Private sector employees in large firms get covered by the Employees’ Provident Fund (EPF) and the Employees’ Pension Scheme (EPS), or run their own exempt funds. Then there is the rest of India, of which some voluntarily open NPS accounts, or purchase mutual funds or insurance pension plans. Some in the informal sector contribute to the hybrid DB-DC Atal Pension Yojana (APY) launched in the budget last year. Some get a social pension in the form of the Indira Gandhi National Old Age Pension Scheme (IGNOAPS).

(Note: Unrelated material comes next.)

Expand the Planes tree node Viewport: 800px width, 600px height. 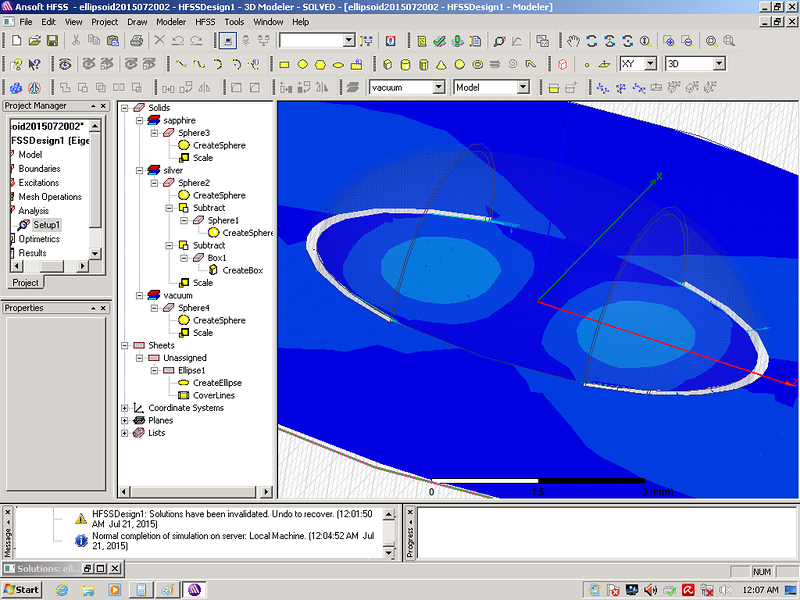click(125, 420)
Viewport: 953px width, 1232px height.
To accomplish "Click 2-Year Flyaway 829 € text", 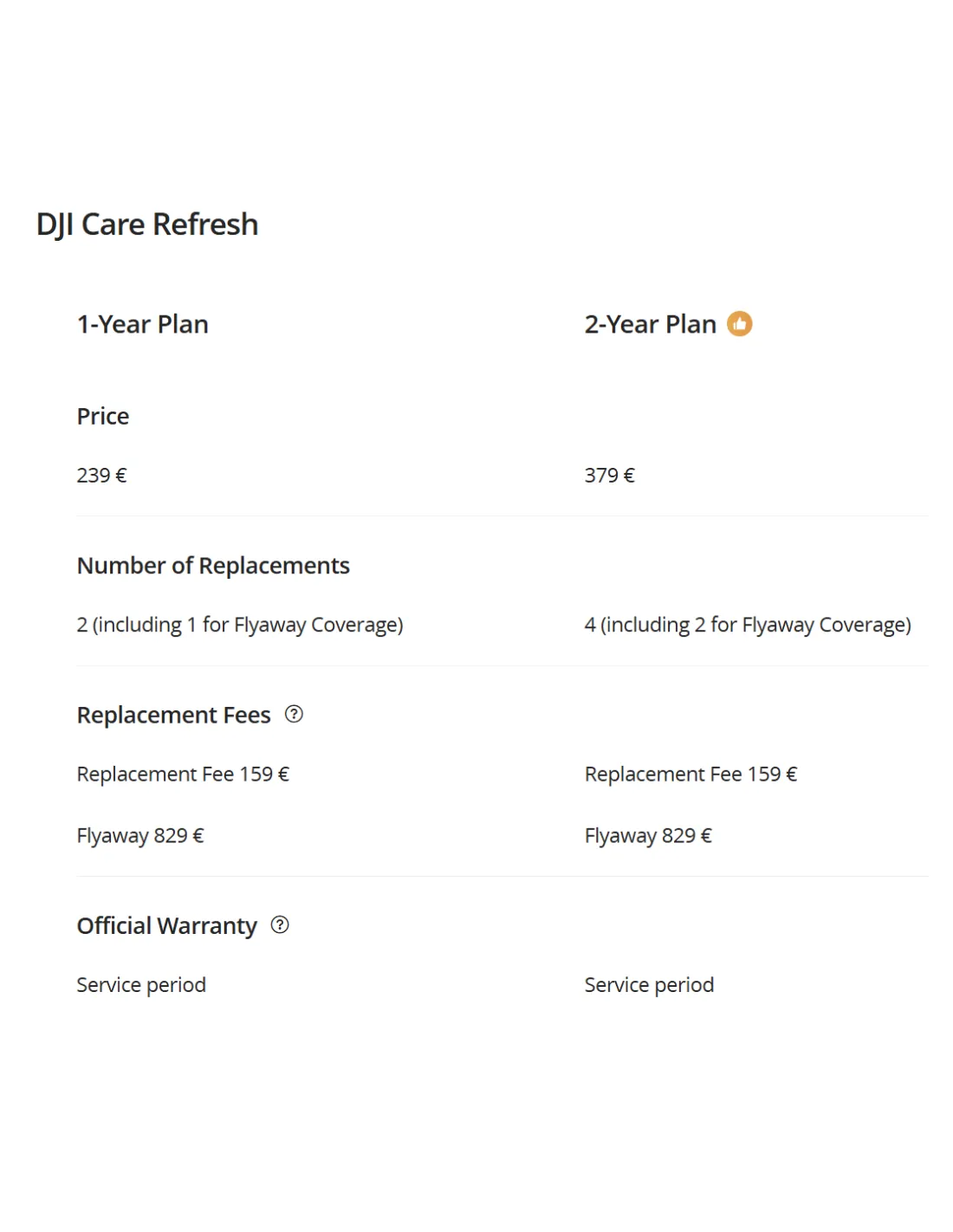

What is striking about the description is the complete inconsistency in the pension landscape. We have just promised expensive wage-indexed pensions to the armed forces but offer the poorly designed APY to the informal sector. We began giving the option to switch from the EPF to NPS but taxed these products differently. We offer different variants of the NPS depending on whether the contributor is a government employee or an ordinary citizen. We have been diluting the core design elements of the NPS without adequately arguing for the case for change. We run large deficits on the EPS.

We have little idea about the funding status of exempt funds. Problems in delivery of social pensions persist. Most of India remains uncovered.

This budget could have embarked on the move towards comprehensive pension reform. For this scale of possibility, it had three tangible things to offer:

8.33% of contributions to the EPS for first-time employees with salaries up to 15,000 a month will now come from the government for three years. That the EPS is in financial trouble has been known for long. Instead of reforming the EPS, and bringing out more transparency in its accounting, the government has decided to make the contribution of 8.33%.

The finance minister had promised to bring about portability between the EPFO and the NPS in the last budget. This year, he has walked in the opposite direction by making this choice difficult, and also diverting more taxpayer money into a scheme that covers less than 10% of the workforce.

 40% of the lump-sum withdrawal at retirement from the NPS, the EPF and other superannuation and provident funds will become tax exempt. Service tax on annuity purchase using 60% of NPS accumulations will be removed. Monetary limit for taxation of employers’ contribution to provident funds will become 1.5 lakh.

There seems to have been rationalization in taxation of various pension products. The exemption of tax on 40% of withdrawals from the NPS, EPF and other superannuation and provident funds implies that the other schemes which were entirely EEE, will now be EET, for the remaining 60% of the withdrawals.

The service tax from the purchase of an annuity also seems to have been removed. The exemption on employer contributions to all of the funds have also been equalized. Such parity is a welcome move.

Promises of foreign direct investment (FDI) in pensions and a social security platform linked to Aadhaar.

The promise of FDI in pensions and a social security platform linked with Aadhaar sound promising in theory. Similar promises have been made by previous governments; so much rests on the ability of this government to translate these promises into concrete action.

The budget has come through on one aspect of pension reform: rationalizing tax treatment across various existing pension products. It has, however, regressed on the issue of funneling money into EPS.

More importantly, it has failed on taking a holistic view of the pension system. By focusing on parametric changes, it has let go of the opportunity of systematic reform.